Who Needs Healthy Food When We Can Eat Cash? Codex Updat

Industry Insensitivity to Health Drives Codex Agenda

By Scott C. Tips

President of the National Health Federation

The hazy, smoggy skies over Beijing during these March days are emblematic of the Codex meetings that the National Health Federation (NHF) has been attending for many days here in China. The Sun only shimmers as a strange, pale orange globe, casting an ethereal, almost futuristic “Bladerunner” look to the cityscape while city residents glide silently past with white face masks and we Codex delegates and staff work inside overheated rooms on international food-additive standards. Given what has transpired, the setting seems apt.

Throughout the week of March 18-22, 2013, the Codex Committee on Food Additives (CCFA) met at the Asia Hotel in Beijing, China, chaired by Dr. Junshi Chen of the China National Center for Food Safety Risk Assessment, to consider hundreds of food additives, some of which are innocuous, even healthful, others of which are most decidedly toxic. The problem is that many of the Codex delegates cannot discern the difference between the two, the haziness of their thinking working in some sort of bizarre parallel to the opaque weather outdoors.

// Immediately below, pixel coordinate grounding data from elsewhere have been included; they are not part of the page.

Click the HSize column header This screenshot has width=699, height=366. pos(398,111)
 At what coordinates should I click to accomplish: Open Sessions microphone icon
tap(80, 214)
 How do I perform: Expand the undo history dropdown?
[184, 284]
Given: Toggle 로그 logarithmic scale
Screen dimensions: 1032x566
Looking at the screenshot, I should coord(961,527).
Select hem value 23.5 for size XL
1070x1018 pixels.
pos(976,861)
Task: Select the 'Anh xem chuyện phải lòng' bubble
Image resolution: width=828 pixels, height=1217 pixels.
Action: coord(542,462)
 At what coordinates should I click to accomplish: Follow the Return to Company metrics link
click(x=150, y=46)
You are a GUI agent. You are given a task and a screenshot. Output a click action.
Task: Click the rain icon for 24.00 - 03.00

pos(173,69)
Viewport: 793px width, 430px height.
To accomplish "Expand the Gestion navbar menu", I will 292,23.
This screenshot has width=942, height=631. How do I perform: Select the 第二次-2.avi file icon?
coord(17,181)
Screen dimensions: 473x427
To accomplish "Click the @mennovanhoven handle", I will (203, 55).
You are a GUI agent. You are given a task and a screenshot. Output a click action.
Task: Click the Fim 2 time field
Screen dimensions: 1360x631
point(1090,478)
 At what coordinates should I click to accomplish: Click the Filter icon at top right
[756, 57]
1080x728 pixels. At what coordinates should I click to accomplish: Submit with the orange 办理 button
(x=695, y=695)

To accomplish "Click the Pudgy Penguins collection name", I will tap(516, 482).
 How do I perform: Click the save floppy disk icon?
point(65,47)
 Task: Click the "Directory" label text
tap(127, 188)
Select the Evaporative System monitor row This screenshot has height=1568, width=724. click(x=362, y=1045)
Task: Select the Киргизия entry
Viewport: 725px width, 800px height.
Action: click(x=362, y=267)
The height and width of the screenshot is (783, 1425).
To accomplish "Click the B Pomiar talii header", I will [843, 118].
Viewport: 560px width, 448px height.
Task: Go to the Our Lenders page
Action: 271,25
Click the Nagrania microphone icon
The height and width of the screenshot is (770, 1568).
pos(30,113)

As the only consumer group present at this meeting, and the working group that preceded it, the NHF offered a unique perspective on what its members consider healthful and what it does not. To us, aluminum-containing food additives and aspartame are self-evidently toxic and should be removed from the food supply. However, to the trade organizations here, and their foot servants in too many of the regulatory agencies that sit in as the country-member Codex delegates here, such food additives are simply vehicles of manufacturing convenience and health be damned. In fact, I rather suspect that had these same businesses been manufacturing leaden drinking vessels during the heyday of the Roman Empire, then they would have similarly defended such vessels’ use as vital and indispensable tools of commerce, no matter that the users were slowly being poisoned by the deadly, leaching lead.